Nutritional management of allergic skin disease: a roundtable discussion (Sponsored by Royal Canin)
Dr. Garfield: For dogs I find it harder with comparing a vegetarian diet to the patient's dietary history to be able to say that I truly have a novel diet. I use less vegetarian diets because of that. Now, Dr. Crow in our office is using vegetarian diets quite a bit and is having some success with them.
Dr. Liska: And I am using vegetarian diets too. It was the recommendation from my peers at Gulf Coast that made me feel comfortable in utilizing those vegetarian diets.
Dr. Felsted: What do you like about vegetarian diets? What would be the advantage?Dr. Liska: Novel protein.
Dr. Fadok: Lower fat too, for those overweight dogs.
Dr. Strauss: I have used vegetarian diets a few times and had some success
Dr. Felsted: So aside from protein and carbohydrates, what other nutritional issues do you look at when you are selecting a diet?
Dr. Strauss: It is important that these diets are carefully made and that they have very limited ingredients. When I say carefully made I like to hear that the manufacturer does everything it can to prevent cross contamination. Even small amounts of proteins from other sources can adulterate the product with other allergens. So one thing with the sort of over-the-counter foods is you don't know if they are making venison next to a beef-based diet resulting in cross contamination. You don't know that.
Dr. Felsted: What about things like fatty acids, preservatives, pre- or probiotics. How important do you think those ingredients are and how does this impact your selection of a diet?

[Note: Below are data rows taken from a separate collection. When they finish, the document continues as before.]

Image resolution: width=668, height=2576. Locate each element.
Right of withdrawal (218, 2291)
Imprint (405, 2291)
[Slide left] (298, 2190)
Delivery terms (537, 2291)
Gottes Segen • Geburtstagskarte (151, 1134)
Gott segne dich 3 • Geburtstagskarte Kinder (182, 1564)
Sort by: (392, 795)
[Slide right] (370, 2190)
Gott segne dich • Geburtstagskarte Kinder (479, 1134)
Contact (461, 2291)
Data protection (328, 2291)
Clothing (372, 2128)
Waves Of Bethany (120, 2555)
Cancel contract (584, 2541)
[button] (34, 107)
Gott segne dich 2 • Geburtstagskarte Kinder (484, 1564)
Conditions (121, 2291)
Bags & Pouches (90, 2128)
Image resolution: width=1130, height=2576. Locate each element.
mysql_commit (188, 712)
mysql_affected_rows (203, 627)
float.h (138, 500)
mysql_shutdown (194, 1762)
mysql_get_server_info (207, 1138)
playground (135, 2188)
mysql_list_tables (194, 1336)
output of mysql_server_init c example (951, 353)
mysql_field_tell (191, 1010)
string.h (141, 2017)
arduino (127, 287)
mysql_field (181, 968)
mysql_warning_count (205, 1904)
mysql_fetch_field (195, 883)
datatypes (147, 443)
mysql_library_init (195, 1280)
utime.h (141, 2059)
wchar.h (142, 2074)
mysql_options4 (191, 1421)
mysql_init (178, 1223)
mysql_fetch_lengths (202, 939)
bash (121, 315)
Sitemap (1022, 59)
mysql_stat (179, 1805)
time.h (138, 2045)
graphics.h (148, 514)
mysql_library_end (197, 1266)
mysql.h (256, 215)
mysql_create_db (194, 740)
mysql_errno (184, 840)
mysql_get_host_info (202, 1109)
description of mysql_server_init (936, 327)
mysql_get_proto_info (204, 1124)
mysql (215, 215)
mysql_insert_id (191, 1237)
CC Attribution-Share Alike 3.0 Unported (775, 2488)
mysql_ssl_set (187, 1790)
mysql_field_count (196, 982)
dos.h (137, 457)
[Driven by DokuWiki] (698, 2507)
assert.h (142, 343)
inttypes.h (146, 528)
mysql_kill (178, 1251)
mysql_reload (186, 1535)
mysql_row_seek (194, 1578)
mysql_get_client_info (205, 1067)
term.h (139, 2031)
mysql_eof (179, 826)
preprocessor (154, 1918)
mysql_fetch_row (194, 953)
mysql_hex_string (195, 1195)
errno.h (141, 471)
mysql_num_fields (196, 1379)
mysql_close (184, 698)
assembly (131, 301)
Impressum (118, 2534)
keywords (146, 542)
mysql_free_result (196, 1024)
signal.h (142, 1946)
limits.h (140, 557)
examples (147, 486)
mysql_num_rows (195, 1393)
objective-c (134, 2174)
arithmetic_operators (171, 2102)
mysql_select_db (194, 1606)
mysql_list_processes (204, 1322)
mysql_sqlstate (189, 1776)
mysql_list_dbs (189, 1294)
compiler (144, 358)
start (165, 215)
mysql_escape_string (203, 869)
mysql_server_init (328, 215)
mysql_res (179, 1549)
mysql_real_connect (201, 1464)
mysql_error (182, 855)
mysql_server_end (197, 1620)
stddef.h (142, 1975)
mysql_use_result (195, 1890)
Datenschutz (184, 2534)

Dr. Strauss: In an academic setting, of course, they do not want high levels of essential fatty acids. They do not want probiotics. They do not want things that affect the skin barrier because they only want to change one thing and that is the proteins that are in the diet and see if the patient gets better. I understand that argument. To me if I change the dog's diet and the dog gets better it doesn't necessarily matter to me whether that was due to the change of proteins that the dog was eating or due to the other ingredients that are in the diets. Again, from a practical standpoint if the patient gets better that is what we are all aiming for. A dietary challenge if the patient improves can help to determine if there is a food allergy or if other ingredients are helping, but often clients are reluctant to perform a food challenge.
Dr. Garfield: I agree with Dr. Strauss. I know that some of the manufacturers' marketing and production has gone in that direction and the manufacturers have shown data that with diets containing high levels of fatty acids, probiotics, etc., thirty percent or forty percent of the pruritic patients may experience an overall improvement. That is not necessarily picking out truly food allergic patients. I think from a purist standpoint, we are trying to find a direction to manage this patient, we are trying to differentiate between food allergy versus are we helping relieve symptoms with a diet that is supplemented highly in fatty acids. That does make a difference. We can get through that by doing a food challenge with the original diet and monitoring for exacerbation of symptoms within 1-7 days.
Dr. Strauss: Again, ideally they would not have those ingredients for a diet trial but all of them now have high levels of essential fatty acids
Dr. Fadok: I prefer to use diets that incorporate high levels of fatty acids because I know that the animal is actually getting them in the appropriate balance and ratio, at least to our knowledge.